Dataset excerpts
Segment Open

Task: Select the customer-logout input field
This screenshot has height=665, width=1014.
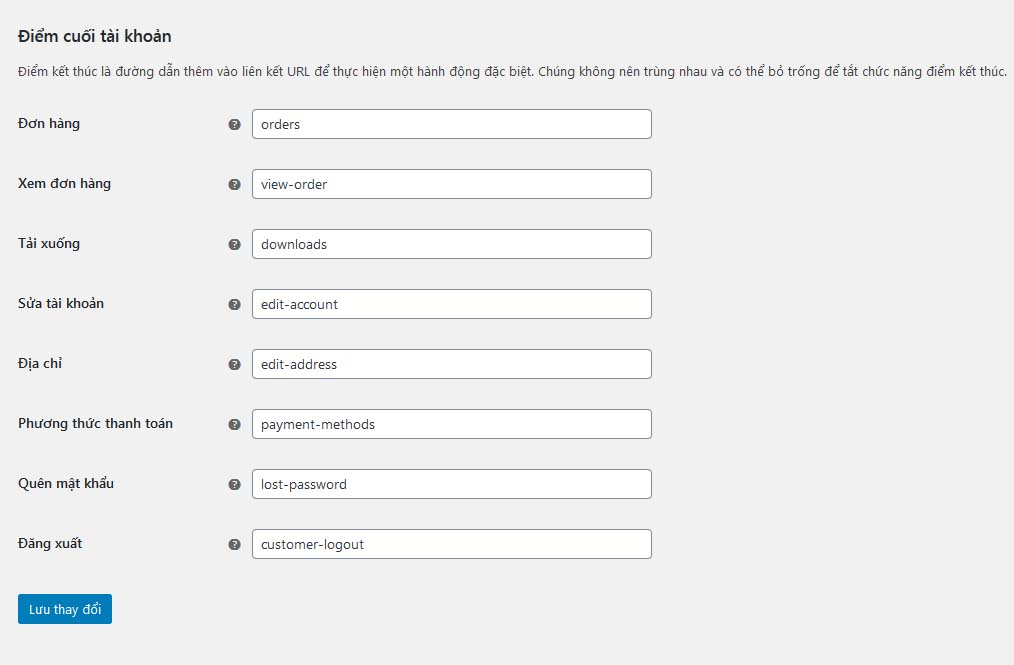Action: tap(451, 544)
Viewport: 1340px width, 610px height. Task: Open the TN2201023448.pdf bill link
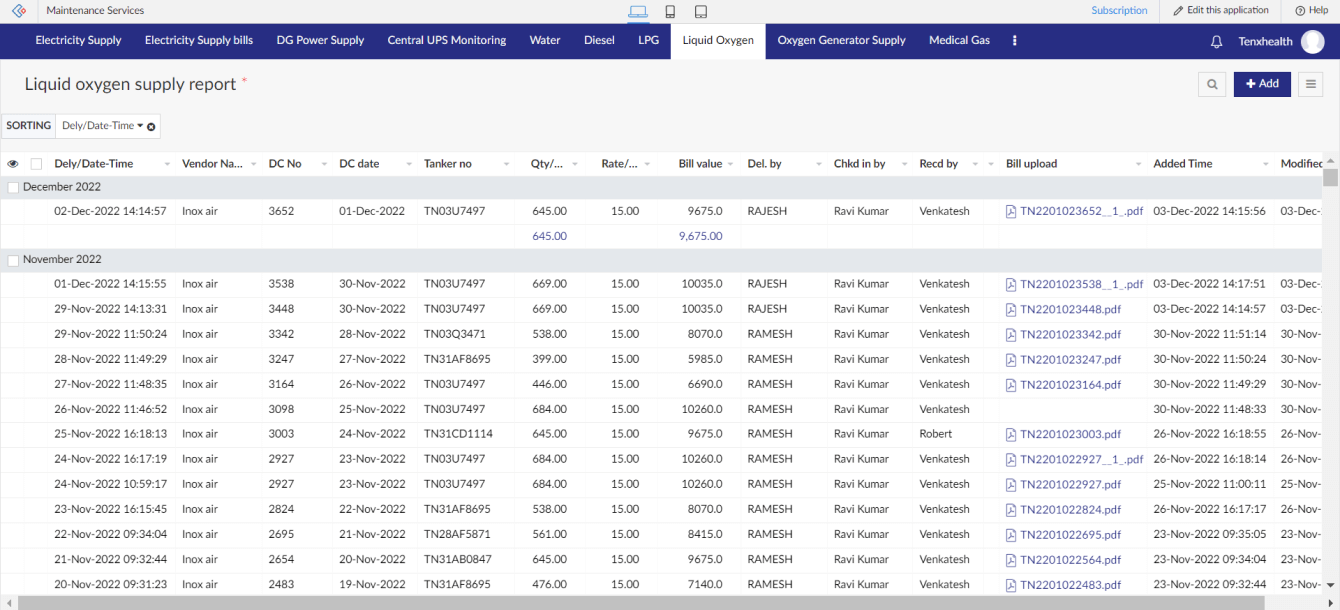(x=1070, y=309)
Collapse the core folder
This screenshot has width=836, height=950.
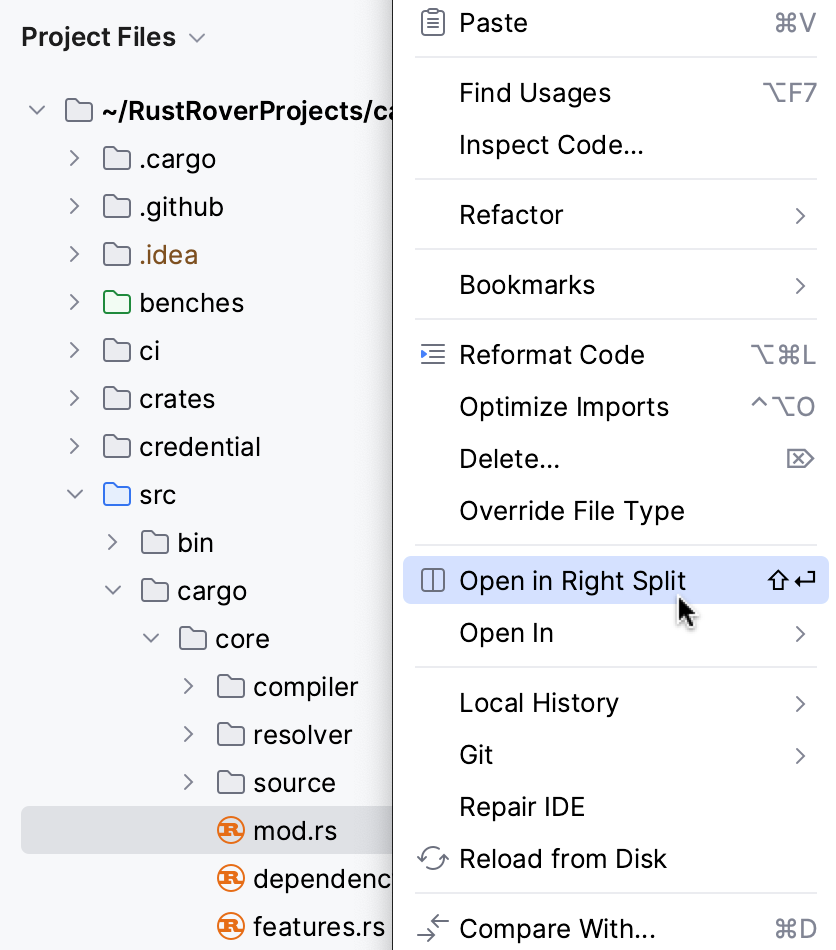click(150, 639)
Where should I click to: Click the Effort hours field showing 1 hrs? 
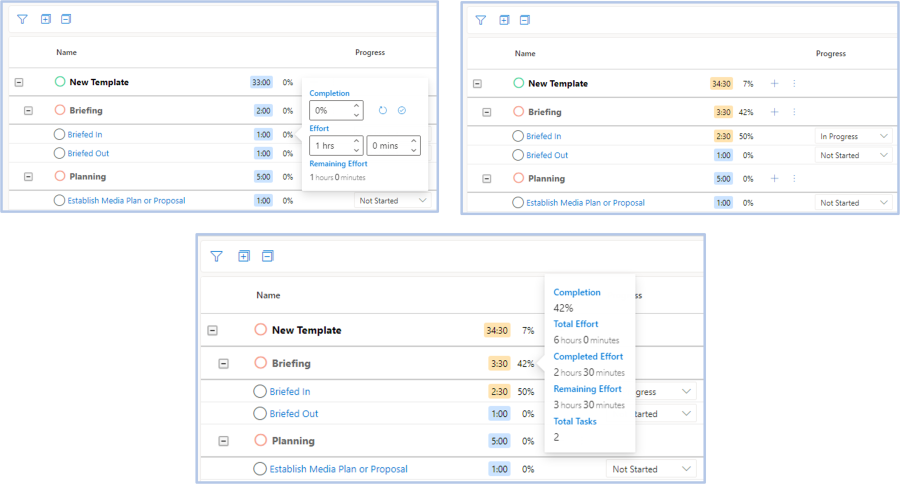pos(329,146)
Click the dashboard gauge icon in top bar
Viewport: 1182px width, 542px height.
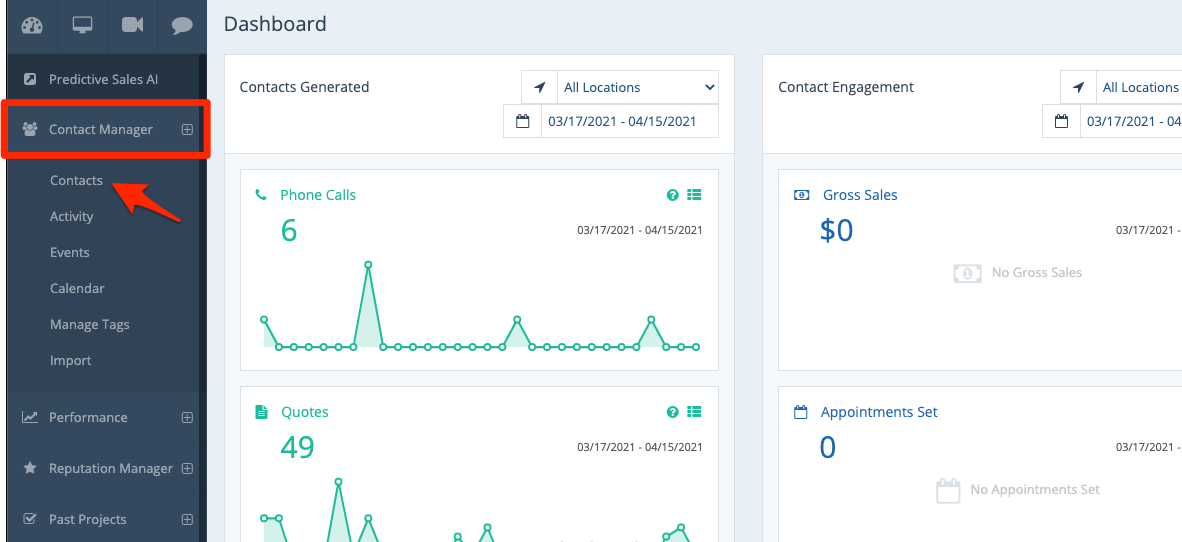click(32, 25)
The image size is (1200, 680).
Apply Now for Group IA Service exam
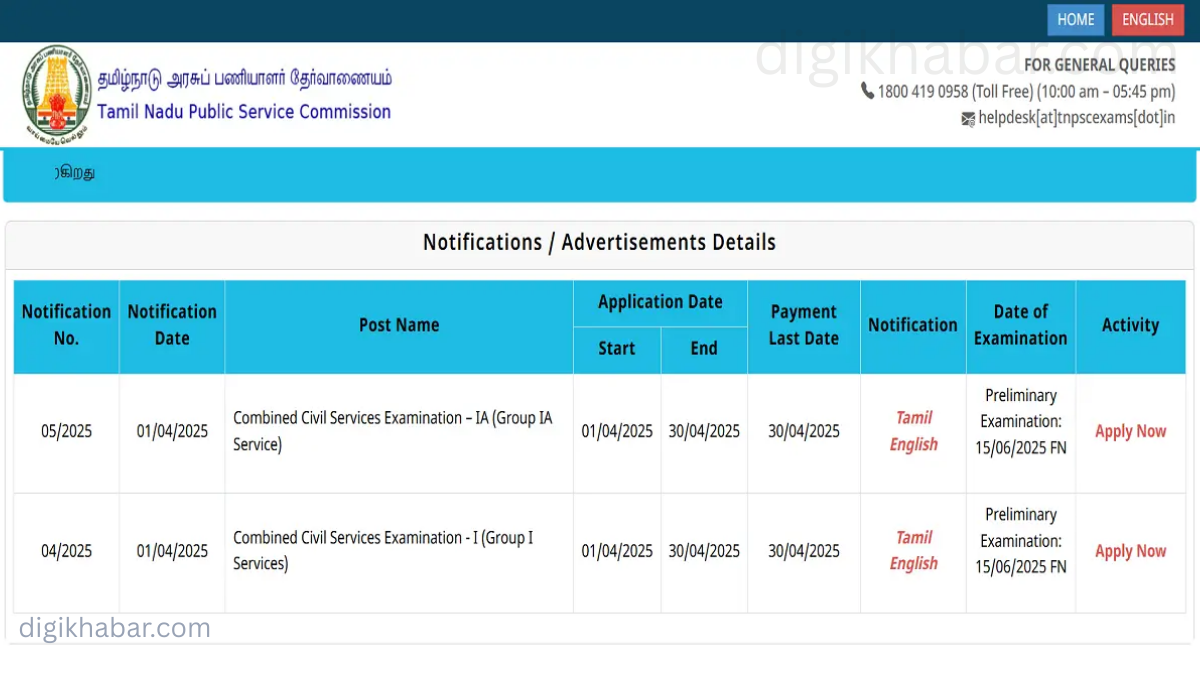tap(1130, 432)

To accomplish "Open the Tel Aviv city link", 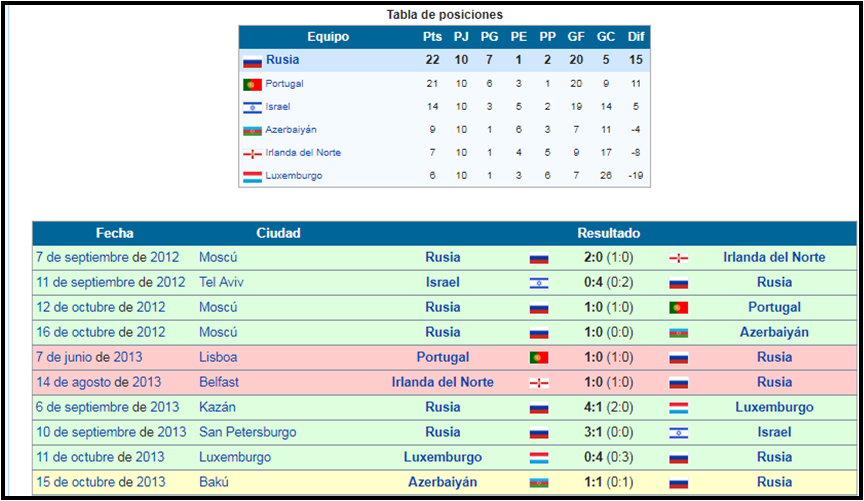I will pyautogui.click(x=221, y=282).

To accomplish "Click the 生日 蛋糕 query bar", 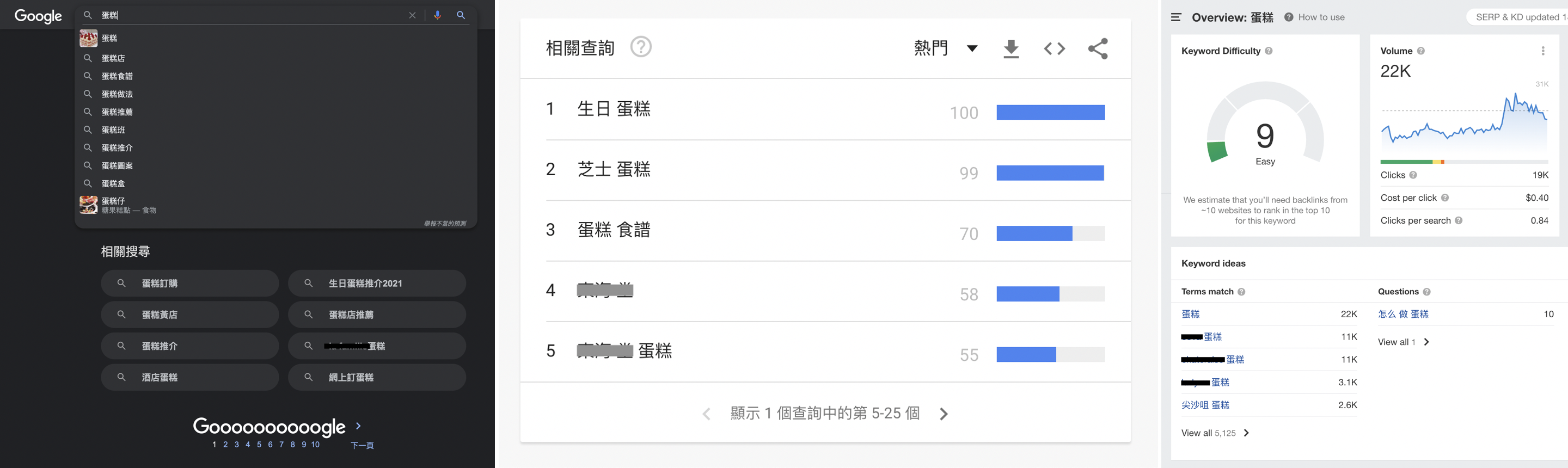I will pyautogui.click(x=1050, y=113).
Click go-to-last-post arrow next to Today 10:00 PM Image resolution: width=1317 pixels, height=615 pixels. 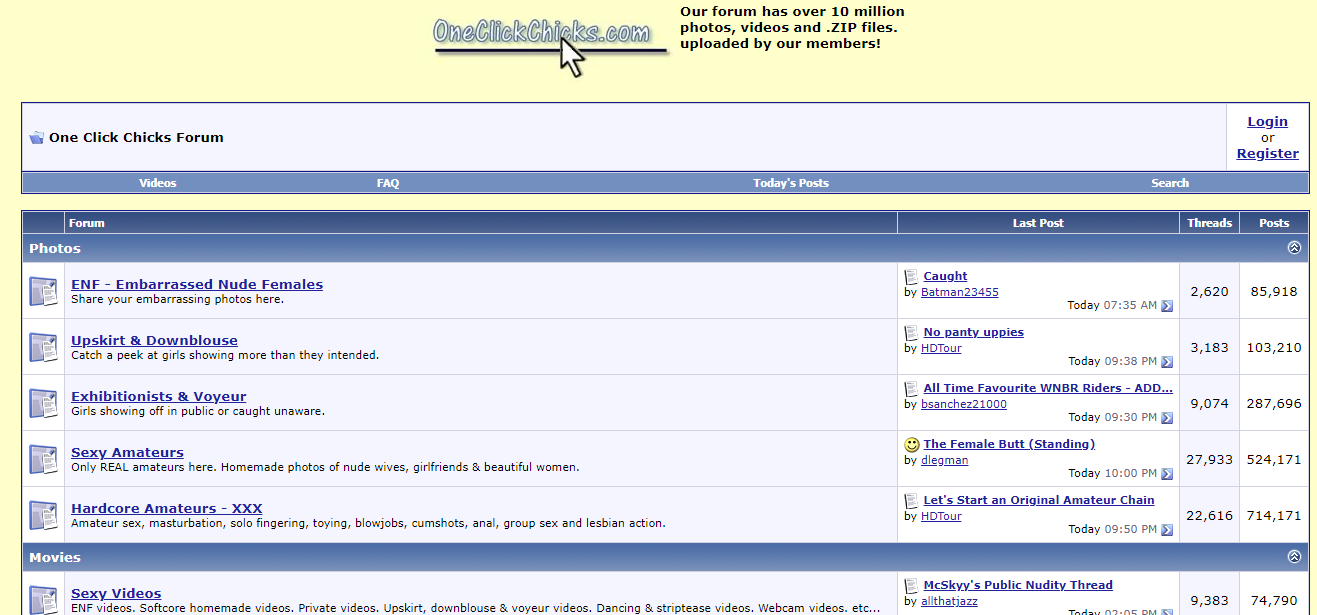coord(1166,474)
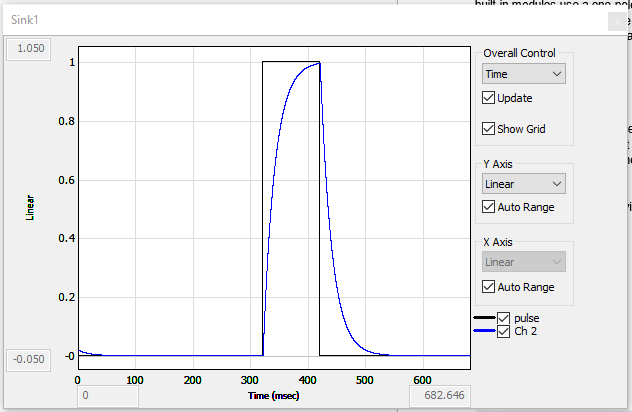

Segment Closed

Task prompt – The lines from the top of the data above through the one holding "Collapse the core folder" are to be repeated exactly, and only those, with no pictures.

Result for this exercise –
Task: Select the customer-logout input field
This screenshot has height=665, width=1014.
Action: tap(451, 544)
Viewport: 1340px width, 610px height. Task: Open the TN2201023448.pdf bill link
(x=1070, y=309)
Collapse the core folder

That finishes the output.